> [Provided passage]:
########

A ban on selling most ivory products in Hong Kong came into effect Friday, the culmination of a three-year process to eliminate the once rampant trade in the city.

Hong Kong lawmakers in 2018 backed a bill opting for a gradual phasing out of the trade — a move some conservationists at the time criticised as a loophole that could be exploited.  

The city has been accused of playing an oversized role in the industry, with one 2019 report by a local conservation group saying it accounted for around a fifth of all global ivory seizures in the last decade

Friday’s new rules ban the “import, re-export, and commercial possession of elephant ivory”, but make an exception for antique pieces dating from before 1925.

Offenders could face a maximum fine of HK$10 million ($1.3 million) and 10 years’ imprisonment.

With its busy port and other transport links, Hong Kong had thrived as a major transit point for illegal trade in parts of endangered animals like elephants, rhinos and pangolins — most of it headed for consumers in mainland China.

########

> [List of tasks]:
1. Name the endangered animals listed in the Hong Kong ivory ban article.
2. Extend the Hong Kong ivory ban article with a few more paragraphs, starting after its final sentence.

(Extracted records)

########

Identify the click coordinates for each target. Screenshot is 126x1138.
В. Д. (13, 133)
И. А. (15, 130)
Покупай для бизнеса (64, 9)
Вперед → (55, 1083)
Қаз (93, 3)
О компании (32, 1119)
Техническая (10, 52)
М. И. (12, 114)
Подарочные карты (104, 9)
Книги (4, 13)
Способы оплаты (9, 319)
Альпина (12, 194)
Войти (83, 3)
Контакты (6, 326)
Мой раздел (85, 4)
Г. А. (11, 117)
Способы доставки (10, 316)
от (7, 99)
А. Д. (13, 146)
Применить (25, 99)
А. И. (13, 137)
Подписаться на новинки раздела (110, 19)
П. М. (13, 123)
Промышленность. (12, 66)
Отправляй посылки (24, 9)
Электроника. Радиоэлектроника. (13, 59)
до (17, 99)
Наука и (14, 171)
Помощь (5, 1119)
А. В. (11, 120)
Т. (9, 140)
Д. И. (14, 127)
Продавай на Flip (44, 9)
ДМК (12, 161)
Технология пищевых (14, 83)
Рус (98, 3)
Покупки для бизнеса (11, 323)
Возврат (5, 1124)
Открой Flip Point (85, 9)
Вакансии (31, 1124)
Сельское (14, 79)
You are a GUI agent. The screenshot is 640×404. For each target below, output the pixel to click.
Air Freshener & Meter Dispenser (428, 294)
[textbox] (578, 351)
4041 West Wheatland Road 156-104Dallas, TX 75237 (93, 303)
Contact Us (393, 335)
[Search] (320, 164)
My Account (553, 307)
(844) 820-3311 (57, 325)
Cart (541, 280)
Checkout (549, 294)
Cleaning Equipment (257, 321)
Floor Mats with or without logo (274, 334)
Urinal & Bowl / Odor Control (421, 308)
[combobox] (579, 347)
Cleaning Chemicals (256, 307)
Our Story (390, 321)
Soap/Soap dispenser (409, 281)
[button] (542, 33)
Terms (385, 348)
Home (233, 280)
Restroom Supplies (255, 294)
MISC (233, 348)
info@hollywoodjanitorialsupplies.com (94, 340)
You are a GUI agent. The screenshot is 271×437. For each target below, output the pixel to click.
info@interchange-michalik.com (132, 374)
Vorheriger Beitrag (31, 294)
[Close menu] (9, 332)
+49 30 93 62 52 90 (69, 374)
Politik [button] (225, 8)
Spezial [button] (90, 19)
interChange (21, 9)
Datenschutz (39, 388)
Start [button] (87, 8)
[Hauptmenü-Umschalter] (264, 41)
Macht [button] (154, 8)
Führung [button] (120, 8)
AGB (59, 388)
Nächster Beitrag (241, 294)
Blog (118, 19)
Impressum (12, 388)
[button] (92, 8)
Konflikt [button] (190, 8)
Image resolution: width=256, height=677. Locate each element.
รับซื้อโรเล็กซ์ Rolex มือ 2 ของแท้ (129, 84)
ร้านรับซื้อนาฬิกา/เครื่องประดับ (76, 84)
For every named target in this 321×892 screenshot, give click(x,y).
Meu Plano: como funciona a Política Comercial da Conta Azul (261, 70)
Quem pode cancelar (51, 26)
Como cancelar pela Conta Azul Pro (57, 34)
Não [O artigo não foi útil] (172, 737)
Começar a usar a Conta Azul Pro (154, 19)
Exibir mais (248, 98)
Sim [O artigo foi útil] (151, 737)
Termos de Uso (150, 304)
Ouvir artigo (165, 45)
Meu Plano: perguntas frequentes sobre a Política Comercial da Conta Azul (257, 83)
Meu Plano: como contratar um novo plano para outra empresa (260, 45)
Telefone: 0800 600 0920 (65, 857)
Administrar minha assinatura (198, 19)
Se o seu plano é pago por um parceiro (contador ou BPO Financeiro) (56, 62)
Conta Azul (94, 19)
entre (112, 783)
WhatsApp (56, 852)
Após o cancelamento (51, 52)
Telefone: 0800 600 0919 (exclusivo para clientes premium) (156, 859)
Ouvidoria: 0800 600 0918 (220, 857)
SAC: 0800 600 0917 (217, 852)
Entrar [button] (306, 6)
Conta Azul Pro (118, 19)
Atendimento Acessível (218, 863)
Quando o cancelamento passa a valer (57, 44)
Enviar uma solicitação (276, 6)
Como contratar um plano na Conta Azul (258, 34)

########

> [Answers to each task]:
1. Elephants, rhinos, pangolins

2.
​Hong Kong authorities in 2017 made their biggest ivory bust in three decades, with the haul of 7.2 tonnes of tusks valued at around $9 million.

Authorities seized another 2.1 tonnes in 2019 — after the phasing-out process had begun.

African ivory was a sought-after status symbol in China and used to fetch as much as $1,100 a kilogram ($500 a pound).

China’s own ban on the ivory trade has been in force since 2018.

A spokesman for Hong Kong’s Agriculture, Fisheries and Conservation Department said the government was “committed to the protection of endangered species, including elephants”.

In August, Hong Kong passed a law that classified wildlife trafficking as an organised crime issue.